Well, it turns out that the Planck data puts the kibosh on that.
They even found out that this is something the slightly lower Hubble constant helps with; if we forced the Hubble constant to be 72, we would favor 4 neutrinos instead of 3, but the data doesn’t lie! Instead, what we find is that there are likely 3 neutrinos, the sum of their masses is very small (less than 0.18 eV), and there’s no evidence at all for a sterile neutrino species out there.
As far as inflation goes, Planck was looking for signatures of primordial gravitational waves, which could signal certain models of inflation, or rule others out. I wrote a little about what various models predict, but the best constraints would have come from the polarization data, which Planck is still analyzing. So that wasn’t part of the data release.
Still, what they were able to release put some pretty impressive constraints on various inflationary models, and confirmed that hybrid inflation is disfavored, and also put many models of chaotic inflation on notice.

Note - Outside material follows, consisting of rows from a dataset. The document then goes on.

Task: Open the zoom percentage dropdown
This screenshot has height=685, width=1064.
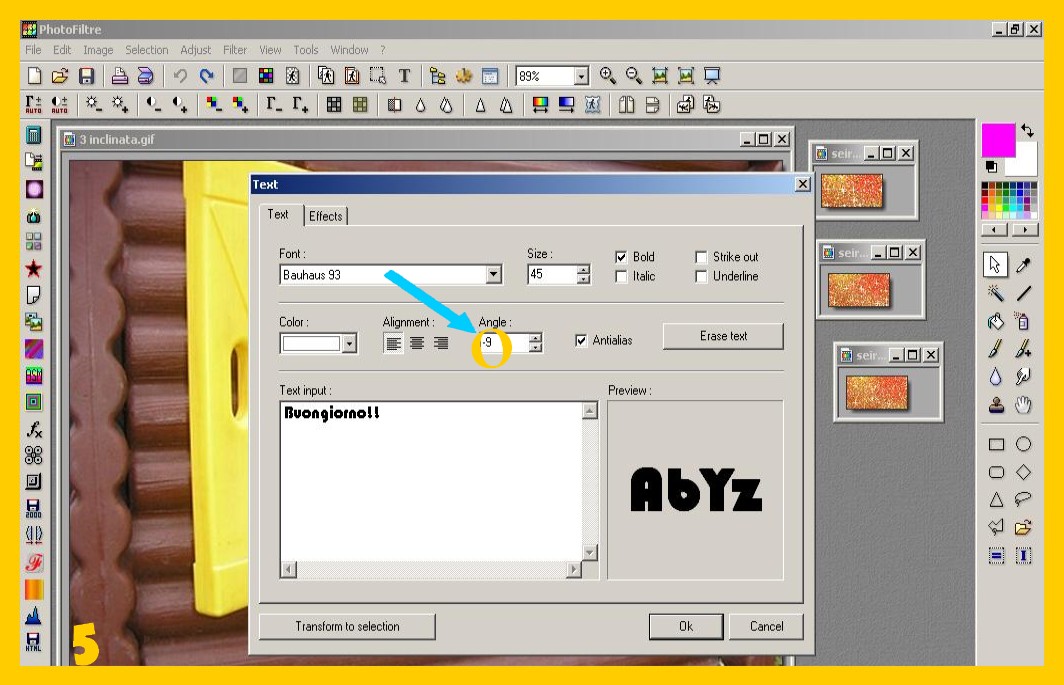Action: pos(581,77)
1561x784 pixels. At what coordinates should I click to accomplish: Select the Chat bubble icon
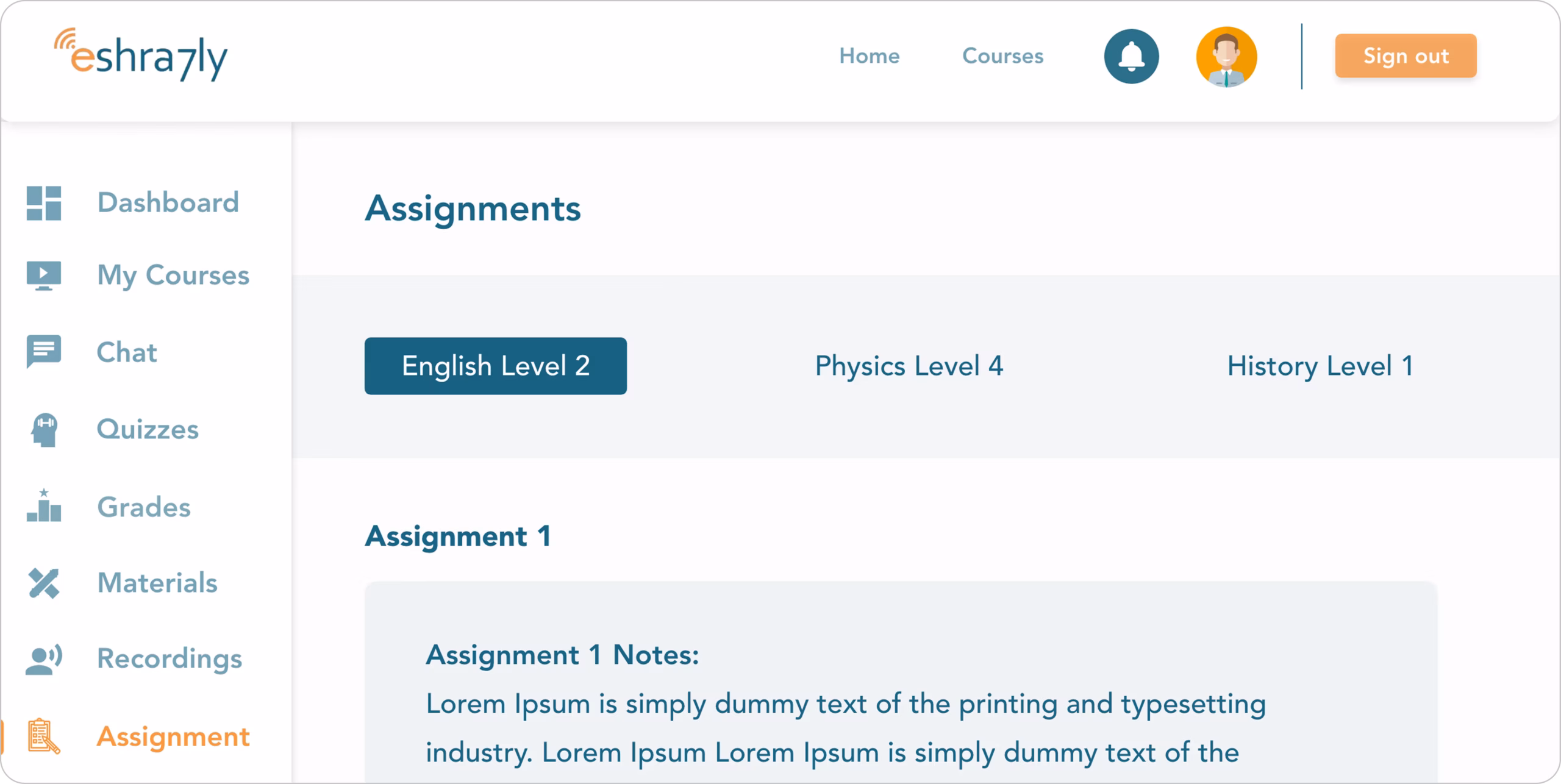pyautogui.click(x=44, y=352)
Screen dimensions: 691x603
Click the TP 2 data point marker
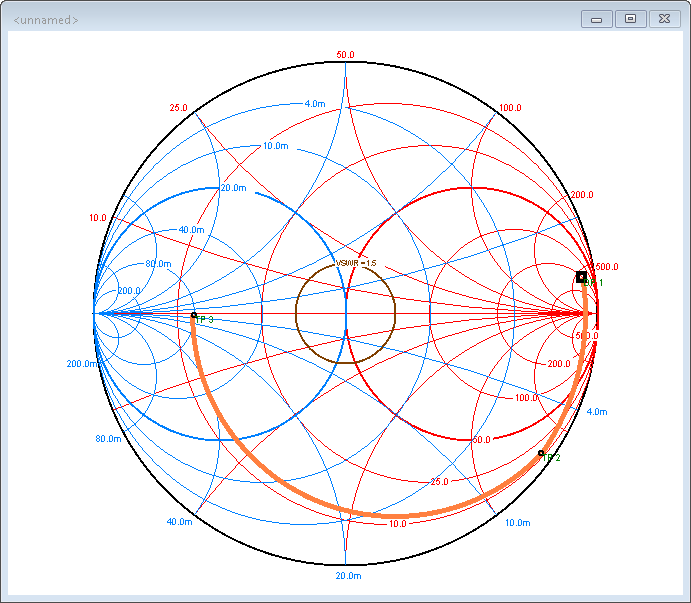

I’ve included the traditional “new” inflation (or slow-roll inflation) models here, which predict tiny, tiny tensor modes that will probably never be observable. But even though this doesn’t give us the “smoking-gun” detection of tensor modes that would allow us to confirm a model of inflation, one of the best predictions of inflation is a scalar spectral index (referred to here as a primordial tilt) that’s almost but slightly less than one.
The power spectrum, illustrated below, clearly shows that Planck can (and has) discriminated between the inflationary prediction and, say, an untilted spectrum (which would be ns = 1).
So yes to inflation, no to gravitational waves from it.
Yes to three very light, standard-model neutrinos, no to any extras.
Yes to a slightly slower-expanding, older Universe, no to spatial curvature.
Yes to more dark matter and normal matter, yes also to a little less dark energy.
And as far as anything bizarre goes? The fluctuations are still very, very much in agreement with what inflation and all known physics predicts, but there’s still that very bizarre alignment of the CMB on the largest angular scales with the plane of our Solar System, known as the axis-of-evil.
Feel free to dive in to the papers yourself if you like, and stay tuned for the eventual polarization results, which will tell us more about inflation than anything else that’s ever come before!
It’s a great time to be alive, as we’re understanding the Universe better and better than ever. Thanks to the ESA, the Planck mission and the entire science team for bringing us these fabulous results, and a new, more accurate perspective on our Universe than we’ve ever gotten before!